EXERCISE REQUIREMENTS:
Return verbatim every line from the first line of the data below to the line that contains "The height and width of the screenshot is (551, 1108).", inclusive, and no further.

(MATERIAL SUPPLIED)

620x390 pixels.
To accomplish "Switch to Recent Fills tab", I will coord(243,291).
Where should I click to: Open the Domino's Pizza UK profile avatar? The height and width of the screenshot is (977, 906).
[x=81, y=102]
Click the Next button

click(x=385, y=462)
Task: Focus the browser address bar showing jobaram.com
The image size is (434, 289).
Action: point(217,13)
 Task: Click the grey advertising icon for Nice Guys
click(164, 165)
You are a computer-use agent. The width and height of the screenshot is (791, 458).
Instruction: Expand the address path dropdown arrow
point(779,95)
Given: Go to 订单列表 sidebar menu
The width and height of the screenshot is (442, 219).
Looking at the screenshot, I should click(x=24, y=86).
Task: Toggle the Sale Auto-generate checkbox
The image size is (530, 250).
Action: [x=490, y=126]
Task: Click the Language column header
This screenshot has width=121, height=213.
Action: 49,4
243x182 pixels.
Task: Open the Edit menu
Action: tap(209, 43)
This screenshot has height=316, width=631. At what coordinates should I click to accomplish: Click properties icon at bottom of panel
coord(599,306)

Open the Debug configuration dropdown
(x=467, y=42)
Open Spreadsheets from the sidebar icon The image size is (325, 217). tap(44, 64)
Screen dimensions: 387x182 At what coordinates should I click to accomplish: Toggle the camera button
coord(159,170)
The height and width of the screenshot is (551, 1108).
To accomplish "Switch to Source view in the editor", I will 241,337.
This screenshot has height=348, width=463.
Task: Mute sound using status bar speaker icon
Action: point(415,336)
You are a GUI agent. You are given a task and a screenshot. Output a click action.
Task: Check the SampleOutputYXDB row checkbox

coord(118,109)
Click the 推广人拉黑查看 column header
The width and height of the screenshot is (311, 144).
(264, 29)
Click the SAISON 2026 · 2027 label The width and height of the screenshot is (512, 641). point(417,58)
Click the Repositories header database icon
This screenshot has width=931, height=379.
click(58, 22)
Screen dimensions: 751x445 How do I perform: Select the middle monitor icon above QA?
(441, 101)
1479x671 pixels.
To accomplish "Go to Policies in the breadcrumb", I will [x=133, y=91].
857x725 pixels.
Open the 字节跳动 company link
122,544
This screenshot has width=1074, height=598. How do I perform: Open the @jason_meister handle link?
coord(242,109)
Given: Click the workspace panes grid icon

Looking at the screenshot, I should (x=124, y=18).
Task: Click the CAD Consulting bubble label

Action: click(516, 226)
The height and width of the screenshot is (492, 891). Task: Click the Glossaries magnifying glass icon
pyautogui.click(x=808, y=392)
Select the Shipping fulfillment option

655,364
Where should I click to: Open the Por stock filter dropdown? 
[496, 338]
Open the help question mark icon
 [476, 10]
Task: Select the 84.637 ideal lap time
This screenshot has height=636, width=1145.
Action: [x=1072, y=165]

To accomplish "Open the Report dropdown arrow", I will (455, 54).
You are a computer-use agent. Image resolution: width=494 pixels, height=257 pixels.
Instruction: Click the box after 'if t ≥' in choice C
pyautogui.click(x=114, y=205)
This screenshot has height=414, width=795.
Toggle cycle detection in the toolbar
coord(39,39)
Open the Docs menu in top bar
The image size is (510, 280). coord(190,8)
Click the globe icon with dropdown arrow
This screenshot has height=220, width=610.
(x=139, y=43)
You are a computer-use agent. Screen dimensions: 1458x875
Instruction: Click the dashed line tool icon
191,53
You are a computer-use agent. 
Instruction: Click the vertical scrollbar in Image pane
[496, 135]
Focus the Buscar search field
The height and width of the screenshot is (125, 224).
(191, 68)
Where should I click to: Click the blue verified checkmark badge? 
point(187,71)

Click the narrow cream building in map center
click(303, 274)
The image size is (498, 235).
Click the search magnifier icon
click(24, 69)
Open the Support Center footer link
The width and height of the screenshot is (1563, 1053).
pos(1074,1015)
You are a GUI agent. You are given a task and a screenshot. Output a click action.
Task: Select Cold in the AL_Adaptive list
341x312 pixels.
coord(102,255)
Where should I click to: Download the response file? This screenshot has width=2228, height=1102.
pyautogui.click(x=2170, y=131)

(End MATERIAL SUPPLIED)

RESPONSE TO THE TASK:
620x390 pixels.
To accomplish "Switch to Recent Fills tab", I will coord(243,291).
Where should I click to: Open the Domino's Pizza UK profile avatar? The height and width of the screenshot is (977, 906).
[x=81, y=102]
Click the Next button

click(x=385, y=462)
Task: Focus the browser address bar showing jobaram.com
The image size is (434, 289).
Action: point(217,13)
 Task: Click the grey advertising icon for Nice Guys
click(164, 165)
You are a computer-use agent. The width and height of the screenshot is (791, 458).
Instruction: Expand the address path dropdown arrow
point(779,95)
Given: Go to 订单列表 sidebar menu
The width and height of the screenshot is (442, 219).
Looking at the screenshot, I should click(x=24, y=86).
Task: Toggle the Sale Auto-generate checkbox
The image size is (530, 250).
Action: [x=490, y=126]
Task: Click the Language column header
This screenshot has width=121, height=213.
Action: 49,4
243x182 pixels.
Task: Open the Edit menu
Action: tap(209, 43)
This screenshot has height=316, width=631. At what coordinates should I click to accomplish: Click properties icon at bottom of panel
coord(599,306)

Open the Debug configuration dropdown
(x=467, y=42)
Open Spreadsheets from the sidebar icon The image size is (325, 217). tap(44, 64)
Screen dimensions: 387x182 At what coordinates should I click to accomplish: Toggle the camera button
coord(159,170)
The height and width of the screenshot is (551, 1108).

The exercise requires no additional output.